In memory viewer, select 'search' from drop-down menu, then click on 'find assembly code'. Alternatively, you can do an array of bytes scan for the hex equivalent.

[daspamer]

or aobscan this

[Rissorr]

I have a question:

How does the program "calculate" the bytes of the intruction?

for example: 8B 4C 24 0C - mov ecx,[esp+0C]

(also i noticed that most of the MOV instructions start with 8B)

so why it 8B? also why the INT 3 = CC? actually: HOW IT CALCULATED?

[Geri]

[cashd]

i can give you more resource to read how mov and other instructions opcodes determined

http://www.codeproject.com/Articles/662301/x-Instruction-Encoding-Revealed-Bit-Twiddling-fo

[my mate wrote it]

[Rissorr]

Thanks guys :D

[atom0s]

Cheat Engine has its own disassembler engine in it that Dark Byte wrote.
You can find all the source for Cheat Engine here:
https://code.google.com/p/cheat-engine/

The code specific to the disassembler can be found here:
https://code.google.com/p/cheat-engine/source/browse/trunk/Cheat%20Engine/Assemblerunit.pas
https://code.google.com/p/cheat-engine/source/browse/trunk/Cheat%20Engine/disassembler.pas

[STN]

A simple answer is because that is how the intel architecture is, they decided what mnemonic to use for what op code.
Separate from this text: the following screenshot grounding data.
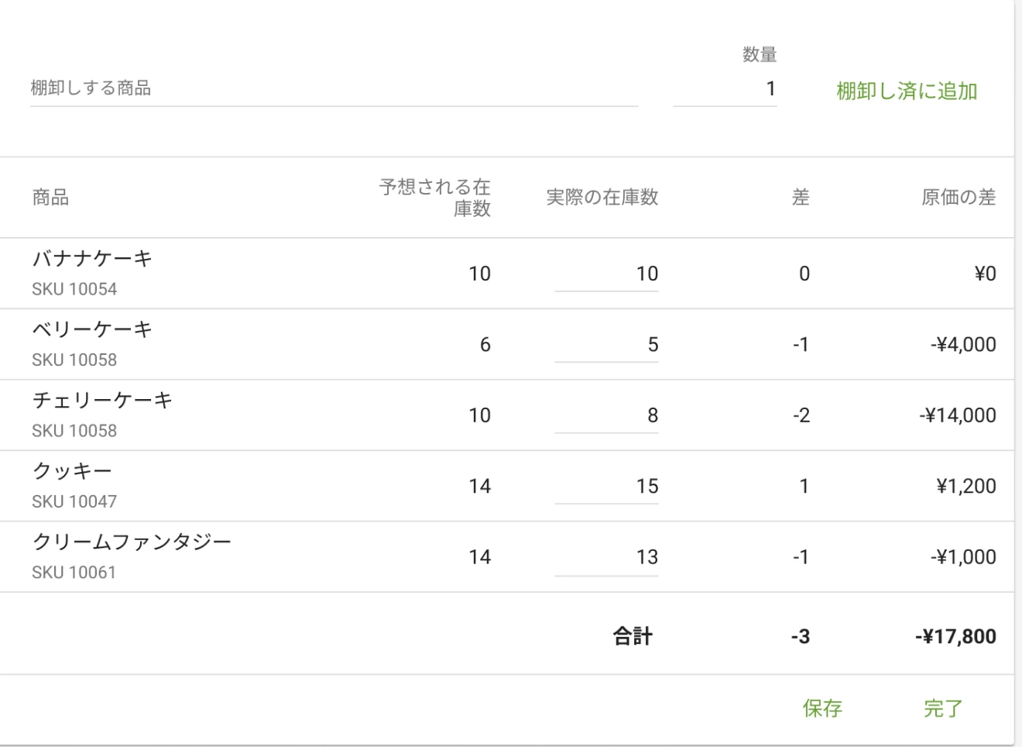Click the 棚卸し済に追加 button
The image size is (1022, 747).
pyautogui.click(x=907, y=91)

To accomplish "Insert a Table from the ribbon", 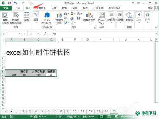I will tap(26, 17).
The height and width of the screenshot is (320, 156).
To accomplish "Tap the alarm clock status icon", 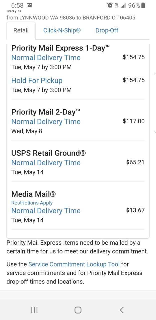I will point(110,5).
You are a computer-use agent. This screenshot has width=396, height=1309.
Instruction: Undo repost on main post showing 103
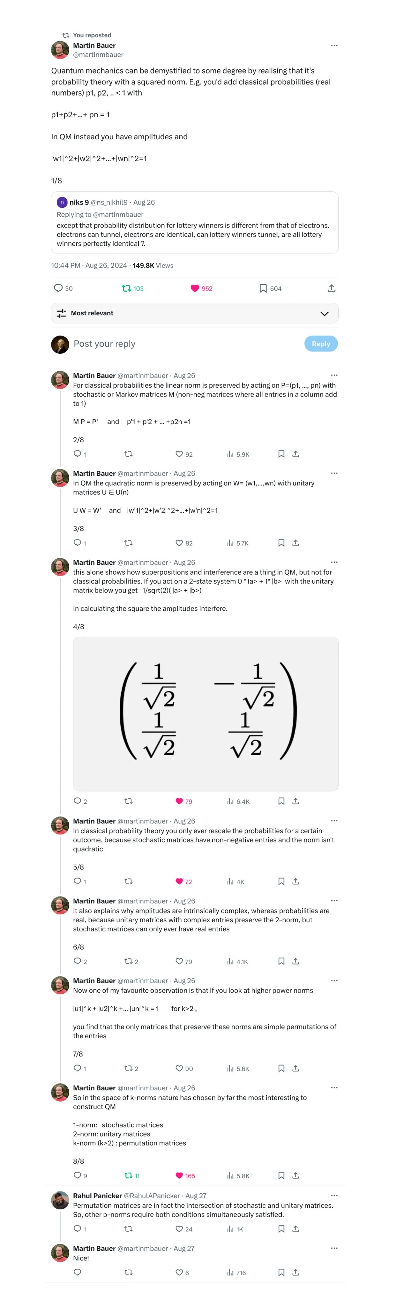click(126, 289)
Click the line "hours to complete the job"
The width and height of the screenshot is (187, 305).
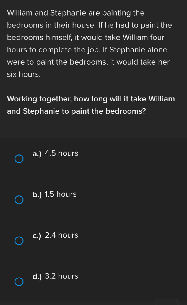coord(87,50)
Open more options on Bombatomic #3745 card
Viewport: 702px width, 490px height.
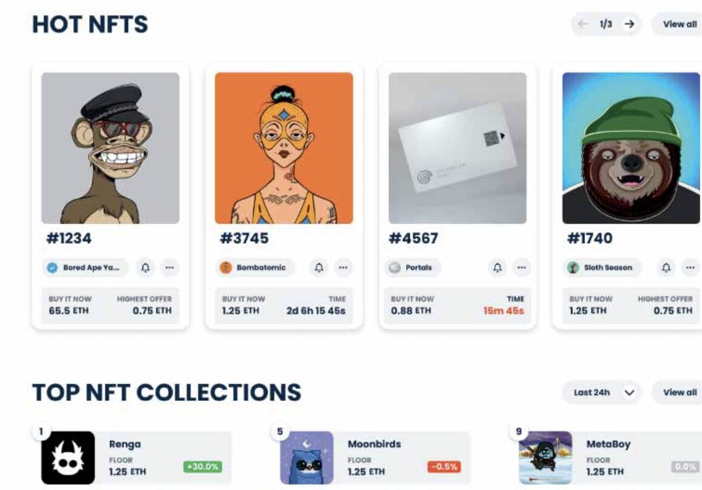point(343,267)
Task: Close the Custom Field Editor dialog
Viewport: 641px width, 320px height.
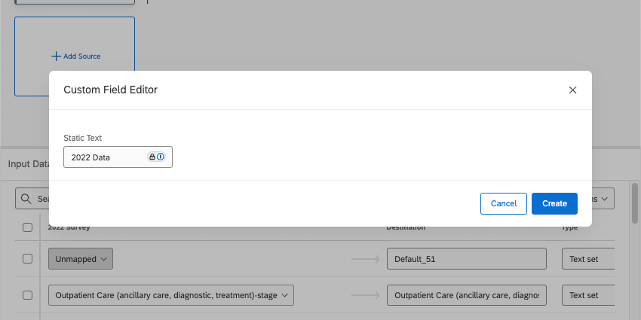Action: (572, 90)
While the information given in the threads linked is very informative indeed, all that accomplishes is make you scratch your head (look at the last post in that thread) and think the guy who posted it is some genius who magically knows this shit. Not the case, You can find all this in the Intel Software Developer's manual where each instruction set and its mnemonic/byte code is explained. It also describes the architecture in great detail. I suggest you give it a read if you really want the answer to your curiosity because nobody here can explain in a post what is the job of a book and they are going to reference what is there already so why not go to the source.
Link to manual
http://www.intel.com/content/www/us/en/processors/architectures-software-developer-manuals.html?iid=tech_vt_tech+64-32_manuals

It will also serve as a reference because you can't remember this shit obviously. There are even online resources that makes it easier for you to quickly search what opcode stands for what mnemonic instead of searching in the manual. Here you go

http://ref.x86asm.net/coder32.html

This question was asked on stackoverflow and some very useful resources mentioned there so give that a read too (you can quickly find all the resource i linked to from there as well)
http://stackoverflow.com/questions/6401586/intel-x86-opcode-reference

Finally, if you want to quickly find out the op code for an instruction just assemble it anywhere in CE (jumps are relative so be careful when doing long jumps, you can calculate jmps too easily but i digress as this is not the topic for that) and notice the opcodes. Or use ollydebug. If you want to do the reverse (find out what op codes stands for what instruction) you can use CE hex viewer windows or ollydbg edit bytes option.

Hope this helps.

PS: Here's a tip that helped me when i had to learn this for university, use Google ( ) because you can find various articles on it that different tech university have on assembly (stay away from wikipedia: worst place for this) and other similar people as you asking the same question/needing help/writing their own article in their easy to understand noobish way and google brings that stuff up neatly. Pretty obvious but still not many do it when they should.